● Given entries:

━━━━━━

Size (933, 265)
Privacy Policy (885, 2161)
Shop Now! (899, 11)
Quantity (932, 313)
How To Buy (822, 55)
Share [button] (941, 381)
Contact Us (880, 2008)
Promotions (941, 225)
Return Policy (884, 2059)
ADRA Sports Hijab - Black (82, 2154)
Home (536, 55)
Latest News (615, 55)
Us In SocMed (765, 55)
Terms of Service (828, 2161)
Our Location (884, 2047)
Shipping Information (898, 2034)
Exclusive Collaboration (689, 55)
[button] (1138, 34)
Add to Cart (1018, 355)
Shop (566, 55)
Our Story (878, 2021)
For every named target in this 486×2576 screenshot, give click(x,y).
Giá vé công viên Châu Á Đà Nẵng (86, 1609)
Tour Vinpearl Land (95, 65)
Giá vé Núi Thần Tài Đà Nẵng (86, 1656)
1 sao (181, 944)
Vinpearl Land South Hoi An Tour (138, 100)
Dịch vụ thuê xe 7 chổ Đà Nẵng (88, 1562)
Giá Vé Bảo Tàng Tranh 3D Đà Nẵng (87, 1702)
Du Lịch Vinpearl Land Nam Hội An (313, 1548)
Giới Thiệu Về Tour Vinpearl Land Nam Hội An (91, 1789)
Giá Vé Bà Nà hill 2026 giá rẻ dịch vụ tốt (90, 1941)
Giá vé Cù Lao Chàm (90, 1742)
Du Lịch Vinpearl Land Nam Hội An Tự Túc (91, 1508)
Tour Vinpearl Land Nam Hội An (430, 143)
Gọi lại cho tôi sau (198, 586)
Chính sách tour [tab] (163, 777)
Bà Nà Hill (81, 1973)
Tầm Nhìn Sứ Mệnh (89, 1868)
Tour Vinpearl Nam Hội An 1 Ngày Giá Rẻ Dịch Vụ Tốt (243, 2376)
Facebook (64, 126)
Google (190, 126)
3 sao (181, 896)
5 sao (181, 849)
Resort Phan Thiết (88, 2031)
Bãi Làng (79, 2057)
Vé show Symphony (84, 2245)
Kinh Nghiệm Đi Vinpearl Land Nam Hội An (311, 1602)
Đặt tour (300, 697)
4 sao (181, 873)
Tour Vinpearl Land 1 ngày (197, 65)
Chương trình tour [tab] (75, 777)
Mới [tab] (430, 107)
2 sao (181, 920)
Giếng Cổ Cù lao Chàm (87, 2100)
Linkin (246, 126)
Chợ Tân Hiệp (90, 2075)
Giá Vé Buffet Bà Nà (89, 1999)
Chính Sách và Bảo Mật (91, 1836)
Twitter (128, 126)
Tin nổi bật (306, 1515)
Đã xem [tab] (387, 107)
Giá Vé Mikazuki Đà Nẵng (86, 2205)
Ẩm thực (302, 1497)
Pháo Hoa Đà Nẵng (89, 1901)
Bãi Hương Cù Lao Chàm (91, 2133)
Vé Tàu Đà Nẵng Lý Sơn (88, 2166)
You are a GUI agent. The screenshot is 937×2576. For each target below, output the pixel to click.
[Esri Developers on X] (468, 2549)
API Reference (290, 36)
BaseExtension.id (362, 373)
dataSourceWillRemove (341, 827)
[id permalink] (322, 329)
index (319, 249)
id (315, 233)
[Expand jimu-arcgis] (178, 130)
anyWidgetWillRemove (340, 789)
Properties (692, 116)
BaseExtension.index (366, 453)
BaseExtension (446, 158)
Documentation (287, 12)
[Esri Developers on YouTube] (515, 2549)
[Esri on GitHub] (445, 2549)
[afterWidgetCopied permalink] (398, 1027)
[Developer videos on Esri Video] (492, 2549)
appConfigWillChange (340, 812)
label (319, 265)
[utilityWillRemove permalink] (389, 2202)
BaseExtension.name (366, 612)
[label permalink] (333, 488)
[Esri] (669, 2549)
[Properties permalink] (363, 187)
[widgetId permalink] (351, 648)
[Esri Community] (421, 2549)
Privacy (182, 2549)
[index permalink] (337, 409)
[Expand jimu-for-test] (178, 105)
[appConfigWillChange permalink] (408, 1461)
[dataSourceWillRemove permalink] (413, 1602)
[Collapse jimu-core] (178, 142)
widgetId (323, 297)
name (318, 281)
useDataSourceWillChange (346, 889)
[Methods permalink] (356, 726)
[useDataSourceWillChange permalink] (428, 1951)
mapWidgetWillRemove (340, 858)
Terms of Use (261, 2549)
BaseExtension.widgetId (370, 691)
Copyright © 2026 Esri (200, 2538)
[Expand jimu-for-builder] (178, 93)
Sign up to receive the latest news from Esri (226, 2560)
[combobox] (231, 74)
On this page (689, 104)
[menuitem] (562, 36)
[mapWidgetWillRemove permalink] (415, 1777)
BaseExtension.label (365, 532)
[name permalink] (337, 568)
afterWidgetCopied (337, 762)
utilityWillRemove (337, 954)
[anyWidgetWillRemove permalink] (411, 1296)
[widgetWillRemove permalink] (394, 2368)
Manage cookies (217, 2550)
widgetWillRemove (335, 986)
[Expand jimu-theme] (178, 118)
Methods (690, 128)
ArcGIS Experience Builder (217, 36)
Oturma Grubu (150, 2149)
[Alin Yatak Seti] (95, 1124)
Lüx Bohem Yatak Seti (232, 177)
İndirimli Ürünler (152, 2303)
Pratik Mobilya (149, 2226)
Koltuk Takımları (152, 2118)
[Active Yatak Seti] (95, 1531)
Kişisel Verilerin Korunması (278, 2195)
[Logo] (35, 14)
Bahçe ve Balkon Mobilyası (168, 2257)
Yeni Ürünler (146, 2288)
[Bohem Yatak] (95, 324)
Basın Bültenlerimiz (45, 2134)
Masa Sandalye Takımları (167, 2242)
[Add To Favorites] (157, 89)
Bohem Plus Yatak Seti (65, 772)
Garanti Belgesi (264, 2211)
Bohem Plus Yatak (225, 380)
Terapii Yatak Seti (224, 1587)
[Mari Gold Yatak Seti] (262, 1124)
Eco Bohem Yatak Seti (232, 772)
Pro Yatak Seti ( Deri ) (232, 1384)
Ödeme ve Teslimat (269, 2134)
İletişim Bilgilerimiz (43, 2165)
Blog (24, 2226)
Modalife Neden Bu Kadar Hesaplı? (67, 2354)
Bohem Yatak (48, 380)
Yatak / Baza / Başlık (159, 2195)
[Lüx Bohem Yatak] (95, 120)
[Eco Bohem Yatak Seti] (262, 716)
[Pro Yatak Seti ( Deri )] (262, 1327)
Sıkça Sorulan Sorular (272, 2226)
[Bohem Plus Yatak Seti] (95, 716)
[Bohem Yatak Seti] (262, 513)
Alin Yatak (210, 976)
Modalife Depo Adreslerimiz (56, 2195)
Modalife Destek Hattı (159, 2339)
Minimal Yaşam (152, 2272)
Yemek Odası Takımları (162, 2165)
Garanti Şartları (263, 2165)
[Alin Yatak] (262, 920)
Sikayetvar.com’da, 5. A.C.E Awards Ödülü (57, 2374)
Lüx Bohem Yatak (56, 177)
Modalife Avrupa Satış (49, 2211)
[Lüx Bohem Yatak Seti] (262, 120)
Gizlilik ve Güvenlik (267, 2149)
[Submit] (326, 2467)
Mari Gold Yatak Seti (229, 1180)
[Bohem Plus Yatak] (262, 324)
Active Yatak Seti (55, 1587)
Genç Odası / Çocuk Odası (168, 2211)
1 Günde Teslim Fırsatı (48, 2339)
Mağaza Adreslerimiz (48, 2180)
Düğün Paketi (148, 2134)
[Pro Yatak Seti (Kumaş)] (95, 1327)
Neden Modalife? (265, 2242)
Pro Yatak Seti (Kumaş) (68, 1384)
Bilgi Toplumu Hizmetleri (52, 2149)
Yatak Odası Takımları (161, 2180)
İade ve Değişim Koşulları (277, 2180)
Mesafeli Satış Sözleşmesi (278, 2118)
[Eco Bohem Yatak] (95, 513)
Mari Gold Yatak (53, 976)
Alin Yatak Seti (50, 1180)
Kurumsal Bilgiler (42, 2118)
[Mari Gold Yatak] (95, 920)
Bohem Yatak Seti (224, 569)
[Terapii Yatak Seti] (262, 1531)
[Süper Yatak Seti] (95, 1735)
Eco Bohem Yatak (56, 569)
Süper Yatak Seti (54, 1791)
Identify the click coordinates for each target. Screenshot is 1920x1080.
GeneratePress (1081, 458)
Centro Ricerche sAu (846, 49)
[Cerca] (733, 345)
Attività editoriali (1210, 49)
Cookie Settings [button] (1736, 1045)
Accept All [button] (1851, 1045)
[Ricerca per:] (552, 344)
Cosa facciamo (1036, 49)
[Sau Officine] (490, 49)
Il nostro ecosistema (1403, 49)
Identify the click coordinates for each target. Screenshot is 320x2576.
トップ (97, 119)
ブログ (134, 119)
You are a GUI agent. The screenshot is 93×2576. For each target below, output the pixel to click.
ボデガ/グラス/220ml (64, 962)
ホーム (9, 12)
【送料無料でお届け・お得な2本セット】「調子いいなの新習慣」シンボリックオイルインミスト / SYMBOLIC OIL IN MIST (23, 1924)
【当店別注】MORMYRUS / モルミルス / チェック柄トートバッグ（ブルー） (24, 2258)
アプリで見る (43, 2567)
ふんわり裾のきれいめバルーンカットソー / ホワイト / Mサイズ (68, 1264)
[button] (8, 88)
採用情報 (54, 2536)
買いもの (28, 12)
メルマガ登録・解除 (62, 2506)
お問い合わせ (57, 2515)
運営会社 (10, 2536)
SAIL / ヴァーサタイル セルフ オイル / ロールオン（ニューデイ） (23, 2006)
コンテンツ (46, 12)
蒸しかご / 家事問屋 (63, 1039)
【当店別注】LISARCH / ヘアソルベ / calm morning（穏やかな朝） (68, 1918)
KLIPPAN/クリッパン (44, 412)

━━━━━━

● Problem to work on:
From the entries above, print the lines beginning at the one with "[Methods permalink] (356, 726)" and stopping after the one with "Ödeme ve Teslimat (269, 2134)", exactly as written and with nothing else.

● Solved problem:
[Methods permalink] (356, 726)
[useDataSourceWillChange permalink] (428, 1951)
mapWidgetWillRemove (340, 858)
Terms of Use (261, 2549)
BaseExtension.widgetId (370, 691)
Copyright © 2026 Esri (200, 2538)
[Expand jimu-for-builder] (178, 93)
Sign up to receive the latest news from Esri (226, 2560)
[combobox] (231, 74)
On this page (689, 104)
[menuitem] (562, 36)
[mapWidgetWillRemove permalink] (415, 1777)
BaseExtension.label (365, 532)
[name permalink] (337, 568)
afterWidgetCopied (337, 762)
utilityWillRemove (337, 954)
[anyWidgetWillRemove permalink] (411, 1296)
[widgetWillRemove permalink] (394, 2368)
Manage cookies (217, 2550)
widgetWillRemove (335, 986)
[Expand jimu-theme] (178, 118)
Methods (690, 128)
ArcGIS Experience Builder (217, 36)
Oturma Grubu (150, 2149)
[Alin Yatak Seti] (95, 1124)
Lüx Bohem Yatak Seti (232, 177)
İndirimli Ürünler (152, 2303)
Pratik Mobilya (149, 2226)
Koltuk Takımları (152, 2118)
[Active Yatak Seti] (95, 1531)
Kişisel Verilerin Korunması (278, 2195)
[Logo] (35, 14)
Bahçe ve Balkon Mobilyası (168, 2257)
Yeni Ürünler (146, 2288)
[Bohem Yatak] (95, 324)
Basın Bültenlerimiz (45, 2134)
Masa Sandalye Takımları (167, 2242)
[Add To Favorites] (157, 89)
Bohem Plus Yatak Seti (65, 772)
Garanti Belgesi (264, 2211)
Bohem Plus Yatak (225, 380)
Terapii Yatak Seti (224, 1587)
[Mari Gold Yatak Seti] (262, 1124)
Eco Bohem Yatak Seti (232, 772)
Pro Yatak Seti ( Deri ) (232, 1384)
Ödeme ve Teslimat (269, 2134)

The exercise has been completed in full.